> **Stated task 1**: Rewrite the John Cassidy editorial below from "[from the Manchester" up to and including "City Art Gallery.", swapping "statuette" for "figurine".
> **Stated task 2**: Extend the editorial on John Cassidy's sculpture, picking up right after its last sentence.

> **Selected excerpt**:

= = =

John Cassidy - Sculptor

This site celebrates the life and work of sculptor John Cassidy (1860 - 1939).


Editorial.

[from the Manchester University Magazine, Vol. X. No.6, March 26 1914.]

We print to-day an article by Mr. John Cassidy on "The Making of a Statue." Apart from the interest which attaches to a description of his craft by a master, we are fortunate in that the article is illustrated by photographs of a statuette of Sir Alfred Hopkinson, recently executed by Mr. Cassidy. Anyone who has been to the Spring Exhibition at the City Art Gallery will have seen this statuette, and perhaps we could point to no better example of Mr. Cassidy's mastery of the difficult art of portraiture. He has recently been elected a member of the Royal Society of British Sculptors, and is exhibiting two pieces of work at the Paris Salon this year - one of which is the exquisite study of the late Captain Scott and his followers on their way to the South Pole, which was shown last autumn at the City Art Gallery.

= = =

> **Source material**:

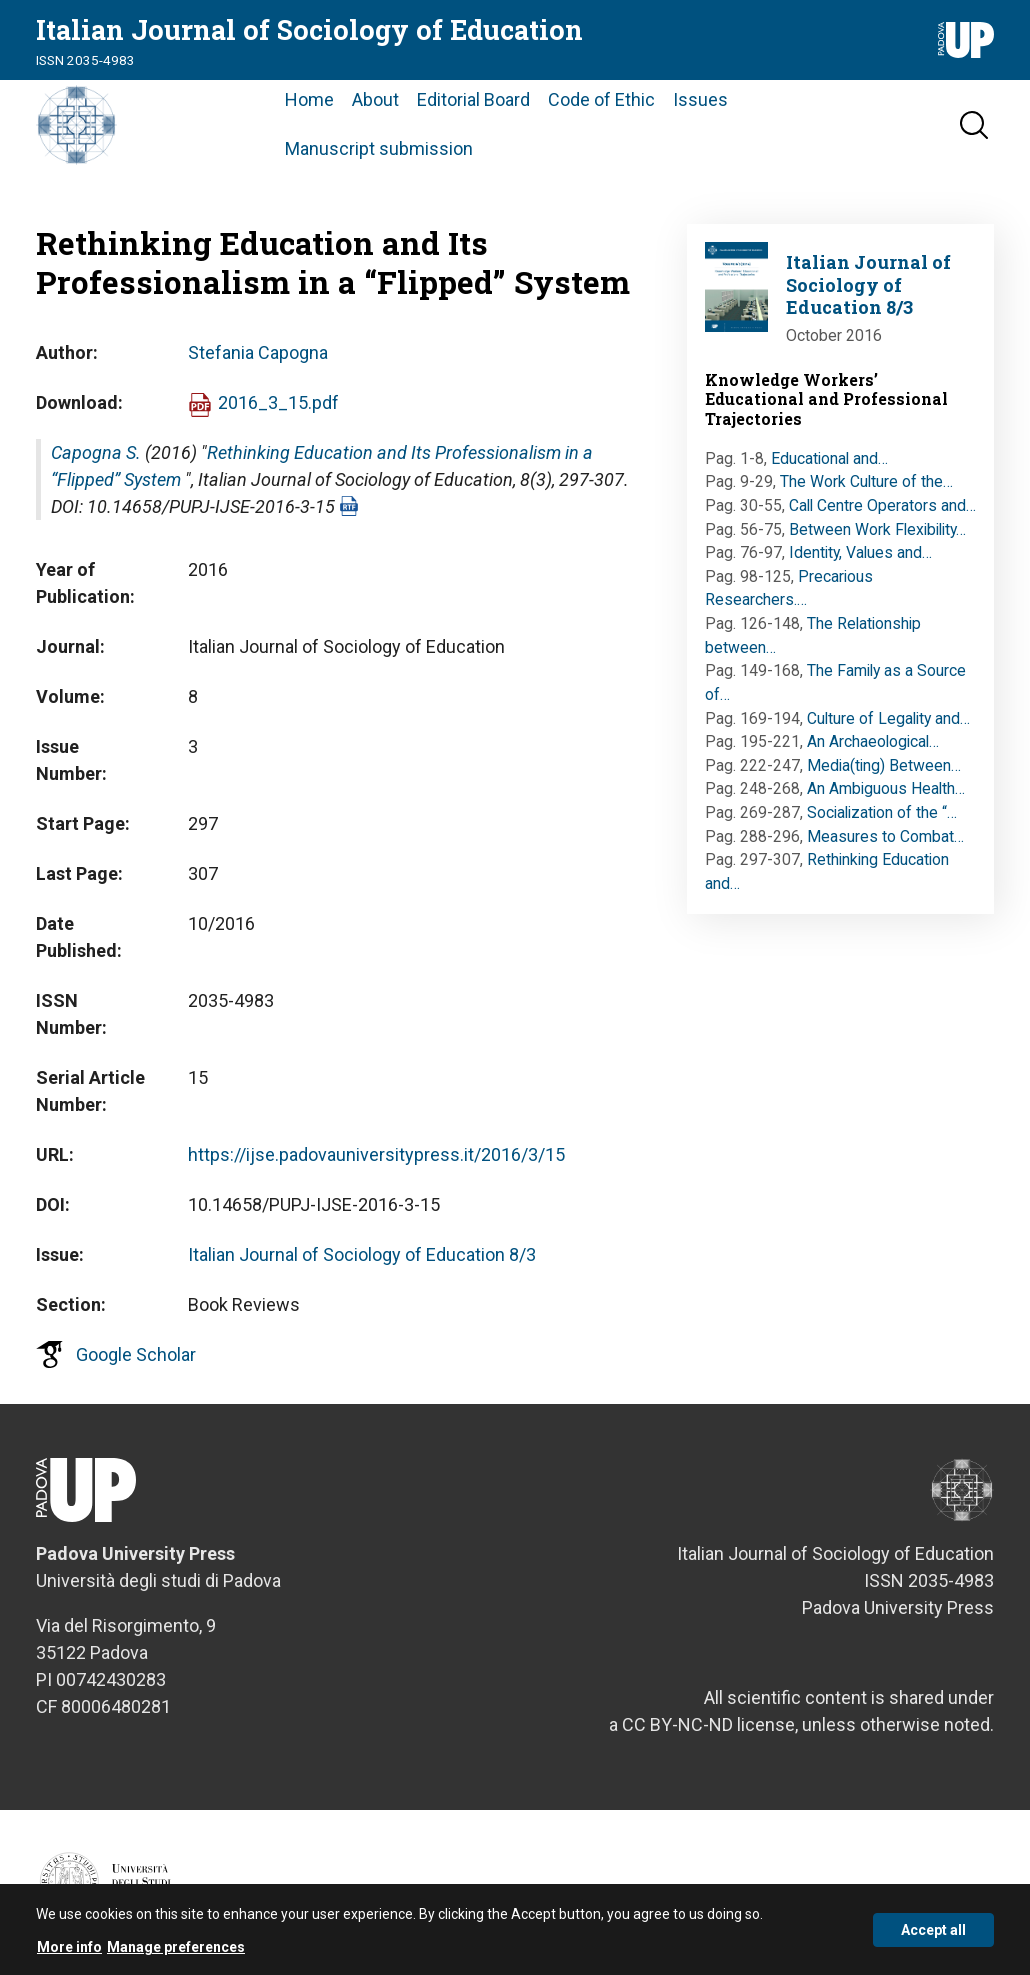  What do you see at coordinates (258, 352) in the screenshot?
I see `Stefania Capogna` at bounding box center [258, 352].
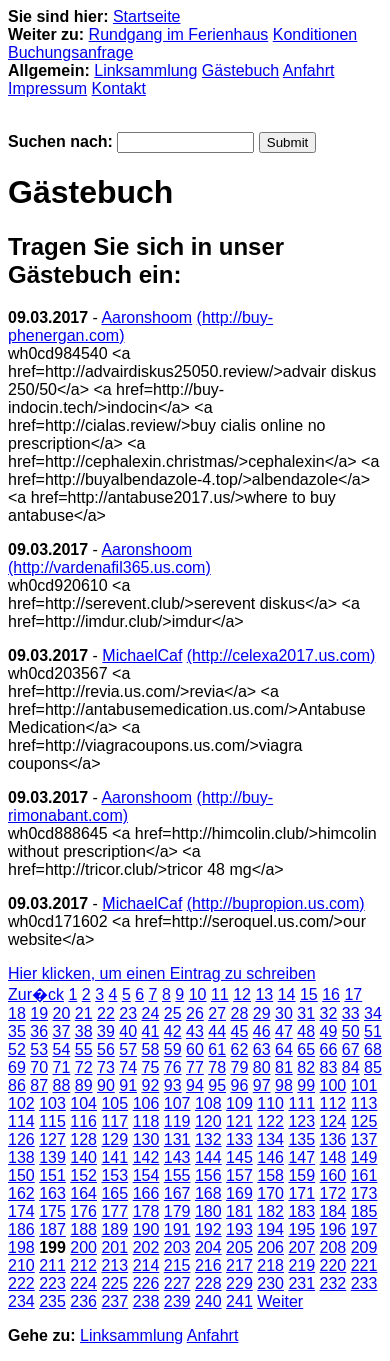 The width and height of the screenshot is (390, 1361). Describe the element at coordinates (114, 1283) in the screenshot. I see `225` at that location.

= = =

> **Task result 1**:
[from the Manchester University Magazine, Vol. X. No.6, March 26 1914.]

We print to-day an article by Mr. John Cassidy on "The Making of a Statue." Apart from the interest which attaches to a description of his craft by a master, we are fortunate in that the article is illustrated by photographs of a figurine of Sir Alfred Hopkinson, recently executed by Mr. Cassidy. Anyone who has been to the Spring Exhibition at the City Art Gallery will have seen this figurine, and perhaps we could point to no better example of Mr. Cassidy's mastery of the difficult art of portraiture. He has recently been elected a member of the Royal Society of British Sculptors, and is exhibiting two pieces of work at the Paris Salon this year - one of which is the exquisite study of the late Captain Scott and his followers on their way to the South Pole, which was shown last autumn at the City Art Gallery.

> **Task result 2**:
Notes:


From the general style, the article would seem to be based on a lecture which Cassidy is known to have gave given to various institutions and societies. For example, on 10 March 1880, the the history of Manchester Free Libraries records:

In 1890, three lectures were delivered in the Reference Library by way of experiment. On January 13th, Mr. Alfred Darbyshire lectured on "Secular Architecture" ; on February 10th, Mr. Percy S. Worthington, B.A., discoursed on "Ecclesiastical Architecture," and on March 10th, Mr. John Cassidy spoke on "Sculpture," giving during his discourse practical illustrations in the art of modelling in clay. A list of the more important works contained in the library relative to the subjects expounded  was printed on the syllabus of each of the lectures. The room was crowded with attentive and appreciative audiences.

The text of the article as printed appears to have been condensed by Cassidy himself or the editor: the illustration has five pictures, Figs. 1 to 6, but only the first two are referenced in the article.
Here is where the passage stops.